Terreiro Junsun entra em recesso pela morte da Yalorixá Sônia de Ogum

Falecimento aconteceu no dia 10 de junho de 2022, após ser diagnosticada com câncer de pâncreas

Publicado domingo, 17 de julho de 2022 às 10:51 h | Atualizado em 17/07/2022, 10:51 | Autor: Da Redação
Com o falecimento de mãe Sônia de Ogum, o Terreiro Junsun passa a ser comandado por Mãe Graça de Oxum
Com o falecimento de mãe Sônia de Ogum, o Terreiro Junsun passa a ser comandado por Mãe Graça de Oxum -

O Terreiro Junsun iniciou, neste final de semana, o recesso de um ano pelo falecimento da Yalorixá Sônia de Ogum, que aconteceu no dia 10 de junho de 2022, aos 85 anos. Ela faleceu após ser diagnosticada com uma câncer de pâncreas, durante a tradicional trezena de Santo Antônio, realizada há mais de 40 anos no ilê.

Com o falecimento de mãe Sônia de Ogum, o Terreiro Junsun passa a ser comandado por Mãe Graça de Oxum, que foi escolhida pelos Orixás, quando Mãe Sônia ainda estava viva.

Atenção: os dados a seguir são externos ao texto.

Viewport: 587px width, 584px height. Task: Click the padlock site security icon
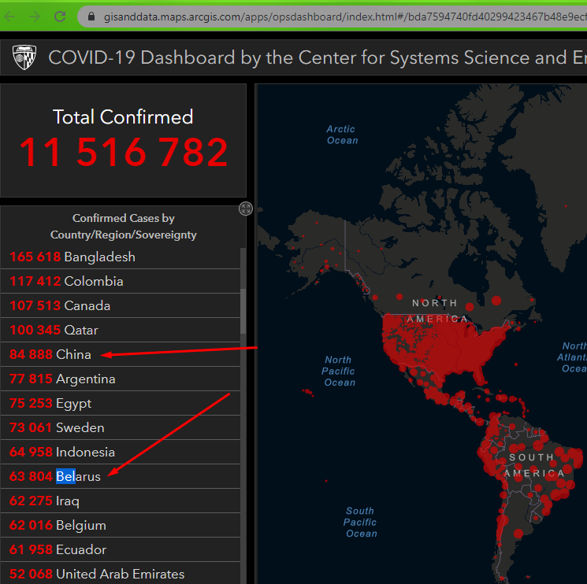pos(91,16)
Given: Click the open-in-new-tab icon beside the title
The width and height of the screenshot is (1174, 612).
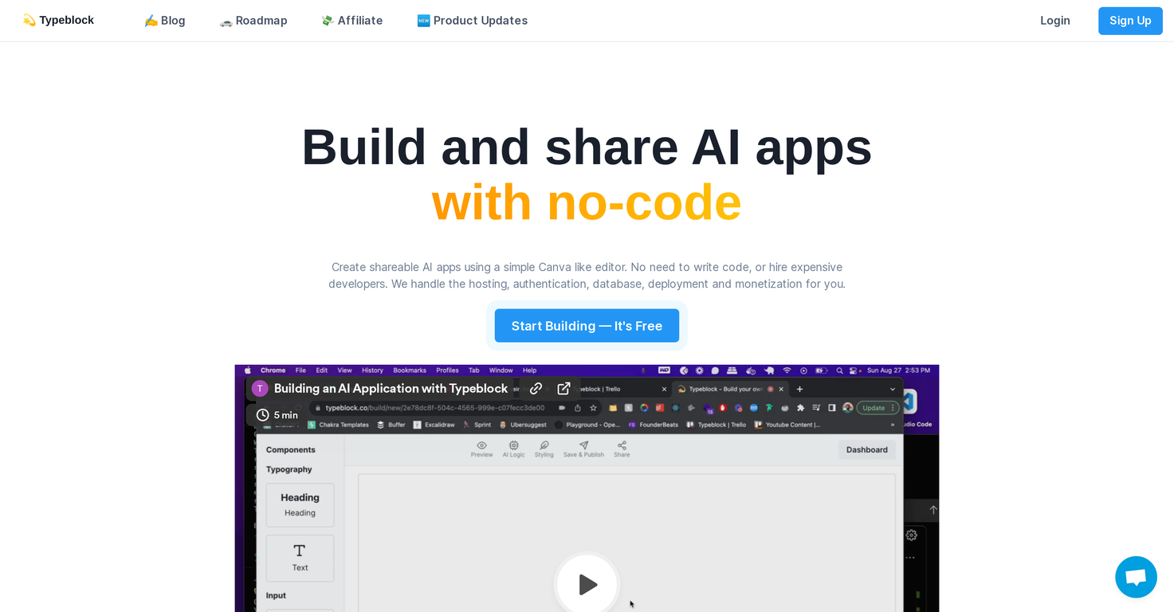Looking at the screenshot, I should 563,389.
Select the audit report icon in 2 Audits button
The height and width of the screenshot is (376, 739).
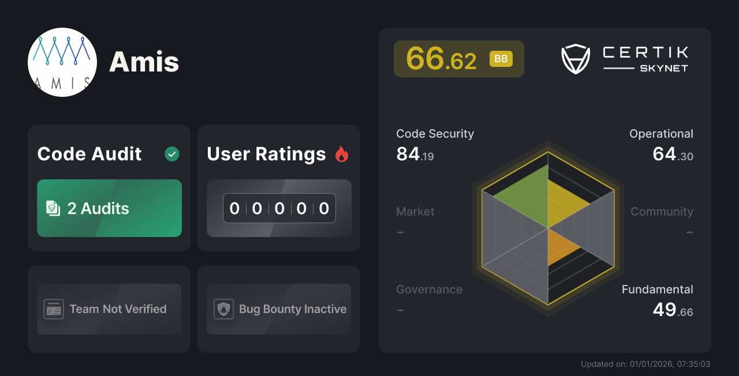point(53,208)
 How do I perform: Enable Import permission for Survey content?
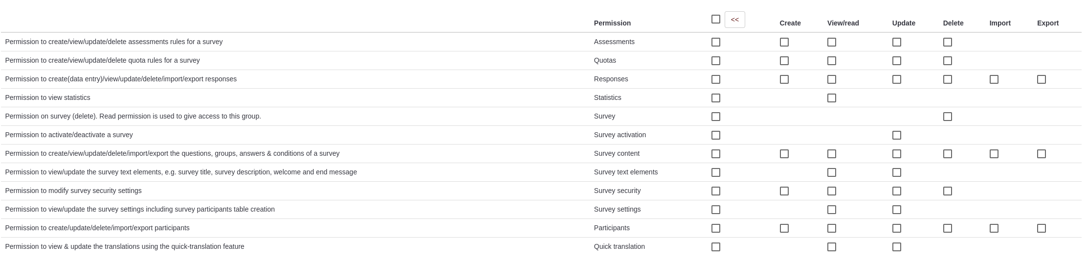(x=994, y=154)
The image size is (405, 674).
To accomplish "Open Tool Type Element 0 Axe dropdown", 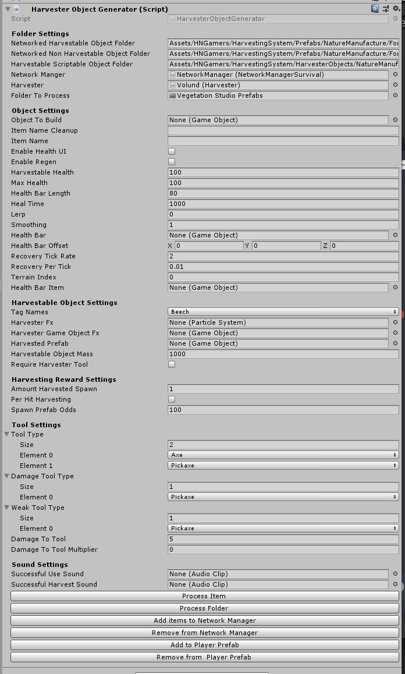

No período entre o falecimento de mãe Sônia e a total suspensão das atividades no Terreiro, foi realizado o Axexê, comandado pelo Pai Daniel, e arriado o Amalá para Xangô, obrigações que fazem parte do ritual do Candomblé, para a suspensão dos trabalhos da Casa.

Daqui a uma ano, a reabertura dos trabalhos o Terreiro passará ter como Orixá de frente a Oxum, mas Ogum continuará sendo reverenciado pelo Ilê, conforme já garantiu a nova Yalorixá.

História de Mãe Sônia de Ogum

Mãe Sônia de Ogum faleceu com 85 anos de idade e 82 anos de Santo. Nascida Sônia Maria dos Santos, em 12 de janeiro de 1937, logo cedo, aos 3 anos de idade, no dia 15 de agosto de 1940, se transformou em Sônia de Ogum.

Aos 14 anos de idade recebeu o deká, mas só 7 anos depois abriu o seu Terreiro, inicialmente em uma casa alugada em uma rua entre a Fazenda Grande do Retiro e o Alto do Peru. Depois de três anos se mudou para o Alto do Cabrito, onde instalou definitivamente o terreiro.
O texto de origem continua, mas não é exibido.